→ TASK DIRECTIONS
Write out every line of the entries below as a numbered list, and leave out the blank lines.
- - -
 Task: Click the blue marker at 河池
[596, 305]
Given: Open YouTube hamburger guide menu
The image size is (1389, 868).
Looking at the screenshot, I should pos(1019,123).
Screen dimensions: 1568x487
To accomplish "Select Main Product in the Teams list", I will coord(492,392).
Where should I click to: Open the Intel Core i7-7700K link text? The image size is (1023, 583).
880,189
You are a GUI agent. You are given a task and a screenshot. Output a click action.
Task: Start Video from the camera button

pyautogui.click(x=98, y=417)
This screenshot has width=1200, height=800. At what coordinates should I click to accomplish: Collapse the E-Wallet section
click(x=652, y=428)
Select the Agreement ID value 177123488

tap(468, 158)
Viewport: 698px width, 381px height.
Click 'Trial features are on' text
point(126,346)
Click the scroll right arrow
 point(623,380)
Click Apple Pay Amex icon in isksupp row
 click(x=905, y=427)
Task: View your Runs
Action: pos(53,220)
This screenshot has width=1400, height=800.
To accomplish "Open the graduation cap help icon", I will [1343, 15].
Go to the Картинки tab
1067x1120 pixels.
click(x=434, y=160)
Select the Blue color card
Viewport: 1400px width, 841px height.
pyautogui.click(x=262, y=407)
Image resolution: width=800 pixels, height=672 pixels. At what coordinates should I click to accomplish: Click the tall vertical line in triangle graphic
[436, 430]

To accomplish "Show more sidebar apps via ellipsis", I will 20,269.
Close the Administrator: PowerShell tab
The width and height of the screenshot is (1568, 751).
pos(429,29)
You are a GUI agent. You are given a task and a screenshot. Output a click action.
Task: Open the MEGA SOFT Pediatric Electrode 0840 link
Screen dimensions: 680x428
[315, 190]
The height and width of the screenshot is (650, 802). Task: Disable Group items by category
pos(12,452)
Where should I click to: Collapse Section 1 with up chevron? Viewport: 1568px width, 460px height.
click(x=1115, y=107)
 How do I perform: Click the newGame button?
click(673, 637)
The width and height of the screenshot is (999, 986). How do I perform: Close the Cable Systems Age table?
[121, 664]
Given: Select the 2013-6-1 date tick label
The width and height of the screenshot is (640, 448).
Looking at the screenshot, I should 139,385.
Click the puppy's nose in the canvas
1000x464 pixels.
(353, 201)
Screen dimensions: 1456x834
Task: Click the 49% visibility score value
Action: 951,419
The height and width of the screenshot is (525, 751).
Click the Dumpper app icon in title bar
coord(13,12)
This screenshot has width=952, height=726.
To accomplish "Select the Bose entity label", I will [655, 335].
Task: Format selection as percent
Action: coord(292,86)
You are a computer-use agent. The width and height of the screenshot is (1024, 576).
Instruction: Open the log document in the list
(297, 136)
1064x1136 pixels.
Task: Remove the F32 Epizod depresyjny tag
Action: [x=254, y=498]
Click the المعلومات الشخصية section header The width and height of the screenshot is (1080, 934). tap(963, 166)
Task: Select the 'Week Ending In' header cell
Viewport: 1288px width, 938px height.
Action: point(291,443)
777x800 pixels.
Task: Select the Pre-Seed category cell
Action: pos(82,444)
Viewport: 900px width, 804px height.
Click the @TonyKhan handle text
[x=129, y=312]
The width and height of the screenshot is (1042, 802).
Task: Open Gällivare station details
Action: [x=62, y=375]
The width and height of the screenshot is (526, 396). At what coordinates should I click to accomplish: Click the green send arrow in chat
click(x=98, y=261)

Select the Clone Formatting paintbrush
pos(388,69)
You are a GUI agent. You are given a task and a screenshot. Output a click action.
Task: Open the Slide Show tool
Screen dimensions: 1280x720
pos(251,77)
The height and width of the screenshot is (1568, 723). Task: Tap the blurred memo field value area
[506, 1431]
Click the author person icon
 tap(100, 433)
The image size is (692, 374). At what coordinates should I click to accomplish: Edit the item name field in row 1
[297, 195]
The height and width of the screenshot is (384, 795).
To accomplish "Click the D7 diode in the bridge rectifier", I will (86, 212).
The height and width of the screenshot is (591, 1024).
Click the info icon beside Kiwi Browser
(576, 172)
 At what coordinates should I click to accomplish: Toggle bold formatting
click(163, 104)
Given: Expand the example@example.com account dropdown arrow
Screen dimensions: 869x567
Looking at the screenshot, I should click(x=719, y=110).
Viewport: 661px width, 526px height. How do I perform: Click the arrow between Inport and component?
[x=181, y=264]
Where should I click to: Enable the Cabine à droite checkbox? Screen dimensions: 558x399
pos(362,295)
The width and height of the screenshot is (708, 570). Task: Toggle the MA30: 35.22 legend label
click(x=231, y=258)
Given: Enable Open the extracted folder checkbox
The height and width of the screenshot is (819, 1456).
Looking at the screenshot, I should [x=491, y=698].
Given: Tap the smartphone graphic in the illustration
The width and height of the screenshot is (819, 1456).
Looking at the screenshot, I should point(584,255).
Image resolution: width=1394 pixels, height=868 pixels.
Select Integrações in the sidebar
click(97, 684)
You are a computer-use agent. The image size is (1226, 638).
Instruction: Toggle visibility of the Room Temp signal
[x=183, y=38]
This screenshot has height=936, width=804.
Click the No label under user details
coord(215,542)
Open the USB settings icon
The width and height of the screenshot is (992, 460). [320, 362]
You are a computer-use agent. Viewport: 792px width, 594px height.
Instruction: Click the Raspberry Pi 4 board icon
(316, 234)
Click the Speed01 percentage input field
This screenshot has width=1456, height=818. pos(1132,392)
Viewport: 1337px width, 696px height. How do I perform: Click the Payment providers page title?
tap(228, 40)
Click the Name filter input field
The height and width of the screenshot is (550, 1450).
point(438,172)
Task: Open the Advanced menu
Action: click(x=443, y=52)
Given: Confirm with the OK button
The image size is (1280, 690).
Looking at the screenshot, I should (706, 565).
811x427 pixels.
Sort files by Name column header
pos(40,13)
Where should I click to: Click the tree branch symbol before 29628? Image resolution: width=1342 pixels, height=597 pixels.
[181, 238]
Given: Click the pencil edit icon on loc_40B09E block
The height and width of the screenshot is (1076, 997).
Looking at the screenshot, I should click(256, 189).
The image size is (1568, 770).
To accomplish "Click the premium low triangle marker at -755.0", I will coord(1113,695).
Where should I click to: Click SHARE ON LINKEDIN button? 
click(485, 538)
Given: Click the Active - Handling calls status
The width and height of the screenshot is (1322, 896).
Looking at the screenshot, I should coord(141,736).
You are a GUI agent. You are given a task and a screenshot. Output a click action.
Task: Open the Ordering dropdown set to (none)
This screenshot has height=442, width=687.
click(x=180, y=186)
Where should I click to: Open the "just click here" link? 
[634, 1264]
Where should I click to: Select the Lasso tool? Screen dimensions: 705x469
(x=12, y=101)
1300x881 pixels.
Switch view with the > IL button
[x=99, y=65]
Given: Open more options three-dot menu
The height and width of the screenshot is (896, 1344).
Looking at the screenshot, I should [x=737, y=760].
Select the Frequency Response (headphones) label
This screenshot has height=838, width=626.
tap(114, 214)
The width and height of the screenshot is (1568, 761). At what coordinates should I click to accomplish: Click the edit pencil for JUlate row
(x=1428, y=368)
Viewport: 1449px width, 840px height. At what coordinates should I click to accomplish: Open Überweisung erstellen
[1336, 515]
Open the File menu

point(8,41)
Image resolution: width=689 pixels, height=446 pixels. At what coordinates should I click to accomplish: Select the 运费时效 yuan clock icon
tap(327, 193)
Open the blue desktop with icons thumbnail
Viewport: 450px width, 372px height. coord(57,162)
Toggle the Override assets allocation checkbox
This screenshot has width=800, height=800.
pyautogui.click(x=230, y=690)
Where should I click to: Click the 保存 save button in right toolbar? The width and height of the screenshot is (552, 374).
- - -
→ ANSWER
1.  Task: Click the blue marker at 河池
2. [596, 305]
3. Given: Open YouTube hamburger guide menu
4. The image size is (1389, 868).
5. Looking at the screenshot, I should pos(1019,123).
6. Screen dimensions: 1568x487
7. To accomplish "Select Main Product in the Teams list", I will coord(492,392).
8. Where should I click to: Open the Intel Core i7-7700K link text? The image size is (1023, 583).
9. 880,189
10. You are a GUI agent. You are given a task and a screenshot. Output a click action.
11. Task: Start Video from the camera button
12. pyautogui.click(x=98, y=417)
13. This screenshot has width=1200, height=800. At what coordinates should I click to accomplish: Collapse the E-Wallet section
14. click(x=652, y=428)
15. Select the Agreement ID value 177123488
16. tap(468, 158)
17. Viewport: 698px width, 381px height.
18. Click 'Trial features are on' text
19. point(126,346)
20. Click the scroll right arrow
21.  point(623,380)
22. Click Apple Pay Amex icon in isksupp row
23.  click(x=905, y=427)
24. Task: View your Runs
25. Action: pos(53,220)
26. This screenshot has width=1400, height=800.
27. To accomplish "Open the graduation cap help icon", I will [1343, 15].
28. Go to the Картинки tab
29. 1067x1120 pixels.
30. click(x=434, y=160)
31. Select the Blue color card
32. Viewport: 1400px width, 841px height.
33. pyautogui.click(x=262, y=407)
34. Image resolution: width=800 pixels, height=672 pixels. At what coordinates should I click to accomplish: Click the tall vertical line in triangle graphic
35. [436, 430]
36. To accomplish "Show more sidebar apps via ellipsis", I will 20,269.
37. Close the Administrator: PowerShell tab
38. The width and height of the screenshot is (1568, 751).
39. pos(429,29)
40. You are a GUI agent. You are given a task and a screenshot. Output a click action.
41. Task: Open the MEGA SOFT Pediatric Electrode 0840 link
42. Screen dimensions: 680x428
43. [315, 190]
44. The height and width of the screenshot is (650, 802). Task: Disable Group items by category
45. pos(12,452)
46. Where should I click to: Collapse Section 1 with up chevron? Viewport: 1568px width, 460px height.
47. click(x=1115, y=107)
48.  How do I perform: Click the newGame button?
49. click(673, 637)
50. The width and height of the screenshot is (999, 986). How do I perform: Close the Cable Systems Age table?
51. [121, 664]
52. Given: Select the 2013-6-1 date tick label
53. The width and height of the screenshot is (640, 448).
54. Looking at the screenshot, I should 139,385.
55. Click the puppy's nose in the canvas
56. 1000x464 pixels.
57. (353, 201)
58. Screen dimensions: 1456x834
59. Task: Click the 49% visibility score value
60. Action: 951,419
61. The height and width of the screenshot is (525, 751).
62. Click the Dumpper app icon in title bar
63. coord(13,12)
64. This screenshot has width=952, height=726.
65. To accomplish "Select the Bose entity label", I will [655, 335].
66. Task: Format selection as percent
67. Action: coord(292,86)
68. You are a computer-use agent. The width and height of the screenshot is (1024, 576).
69. Instruction: Open the log document in the list
70. (297, 136)
71. 1064x1136 pixels.
72. Task: Remove the F32 Epizod depresyjny tag
73. Action: [x=254, y=498]
74. Click the المعلومات الشخصية section header The width and height of the screenshot is (1080, 934). tap(963, 166)
75. Task: Select the 'Week Ending In' header cell
76. Viewport: 1288px width, 938px height.
77. Action: point(291,443)
78. 777x800 pixels.
79. Task: Select the Pre-Seed category cell
80. Action: pos(82,444)
81. Viewport: 900px width, 804px height.
82. Click the @TonyKhan handle text
83. [x=129, y=312]
84. The width and height of the screenshot is (1042, 802).
85. Task: Open Gällivare station details
86. Action: [x=62, y=375]
87. The width and height of the screenshot is (526, 396). At what coordinates should I click to accomplish: Click the green send arrow in chat
88. click(x=98, y=261)
89. Select the Clone Formatting paintbrush
90. pos(388,69)
91. You are a GUI agent. You are given a task and a screenshot. Output a click action.
92. Task: Open the Slide Show tool
93. Screen dimensions: 1280x720
94. pos(251,77)
95. The height and width of the screenshot is (1568, 723). Task: Tap the blurred memo field value area
96. [506, 1431]
97. Click the author person icon
98.  tap(100, 433)
99. The image size is (692, 374). At what coordinates should I click to accomplish: Edit the item name field in row 1
100. [297, 195]
101. The height and width of the screenshot is (384, 795).
102. To accomplish "Click the D7 diode in the bridge rectifier", I will (86, 212).
103. The height and width of the screenshot is (591, 1024).
104. Click the info icon beside Kiwi Browser
105. (576, 172)
106.  At what coordinates should I click to accomplish: Toggle bold formatting
107. click(163, 104)
108. Given: Expand the example@example.com account dropdown arrow
109. Screen dimensions: 869x567
110. Looking at the screenshot, I should click(x=719, y=110).
111. Viewport: 661px width, 526px height. How do I perform: Click the arrow between Inport and component?
112. [x=181, y=264]
113. Where should I click to: Enable the Cabine à droite checkbox? Screen dimensions: 558x399
114. pos(362,295)
115. The width and height of the screenshot is (708, 570). Task: Toggle the MA30: 35.22 legend label
116. click(x=231, y=258)
117. Given: Enable Open the extracted folder checkbox
118. The height and width of the screenshot is (819, 1456).
119. Looking at the screenshot, I should [x=491, y=698].
120. Given: Tap the smartphone graphic in the illustration
121. The width and height of the screenshot is (819, 1456).
122. Looking at the screenshot, I should point(584,255).
123. Image resolution: width=1394 pixels, height=868 pixels.
124. Select Integrações in the sidebar
125. click(97, 684)
126. You are a computer-use agent. The image size is (1226, 638).
127. Instruction: Toggle visibility of the Room Temp signal
128. [x=183, y=38]
129. This screenshot has height=936, width=804.
130. Click the No label under user details
131. coord(215,542)
132. Open the USB settings icon
133. The width and height of the screenshot is (992, 460). [320, 362]
134. You are a computer-use agent. Viewport: 792px width, 594px height.
135. Instruction: Click the Raspberry Pi 4 board icon
136. (316, 234)
137. Click the Speed01 percentage input field
138. This screenshot has width=1456, height=818. pos(1132,392)
139. Viewport: 1337px width, 696px height. How do I perform: Click the Payment providers page title?
140. tap(228, 40)
141. Click the Name filter input field
142. The height and width of the screenshot is (550, 1450).
143. point(438,172)
144. Task: Open the Advanced menu
145. Action: click(x=443, y=52)
146. Given: Confirm with the OK button
147. The image size is (1280, 690).
148. Looking at the screenshot, I should (706, 565).
149. 811x427 pixels.
150. Sort files by Name column header
151. pos(40,13)
152. Where should I click to: Click the tree branch symbol before 29628? Image resolution: width=1342 pixels, height=597 pixels.
153. [181, 238]
154. Given: Click the pencil edit icon on loc_40B09E block
155. The height and width of the screenshot is (1076, 997).
156. Looking at the screenshot, I should click(256, 189).
157. The image size is (1568, 770).
158. To accomplish "Click the premium low triangle marker at -755.0", I will coord(1113,695).
159. Where should I click to: Click SHARE ON LINKEDIN button? 
160. click(485, 538)
161. Given: Click the Active - Handling calls status
162. The width and height of the screenshot is (1322, 896).
163. Looking at the screenshot, I should coord(141,736).
164. You are a GUI agent. You are given a task and a screenshot. Output a click action.
165. Task: Open the Ordering dropdown set to (none)
166. This screenshot has height=442, width=687.
167. click(x=180, y=186)
168. Where should I click to: Open the "just click here" link? 
169. [634, 1264]
170. Where should I click to: Select the Lasso tool? Screen dimensions: 705x469
171. (x=12, y=101)
172. 1300x881 pixels.
173. Switch view with the > IL button
174. [x=99, y=65]
175. Given: Open more options three-dot menu
176. The height and width of the screenshot is (896, 1344).
177. Looking at the screenshot, I should [x=737, y=760].
178. Select the Frequency Response (headphones) label
179. This screenshot has height=838, width=626.
180. tap(114, 214)
181. The width and height of the screenshot is (1568, 761). At what coordinates should I click to accomplish: Click the edit pencil for JUlate row
182. (x=1428, y=368)
183. Viewport: 1449px width, 840px height. At what coordinates should I click to accomplish: Open Überweisung erstellen
184. [1336, 515]
185. Open the File menu
186. point(8,41)
187. Image resolution: width=689 pixels, height=446 pixels. At what coordinates should I click to accomplish: Select the 运费时效 yuan clock icon
188. tap(327, 193)
189. Open the blue desktop with icons thumbnail
190. Viewport: 450px width, 372px height. coord(57,162)
191. Toggle the Override assets allocation checkbox
192. This screenshot has width=800, height=800.
193. pyautogui.click(x=230, y=690)
194. Where should I click to: Click the 保存 save button in right toolbar? The width and height of the screenshot is (552, 374).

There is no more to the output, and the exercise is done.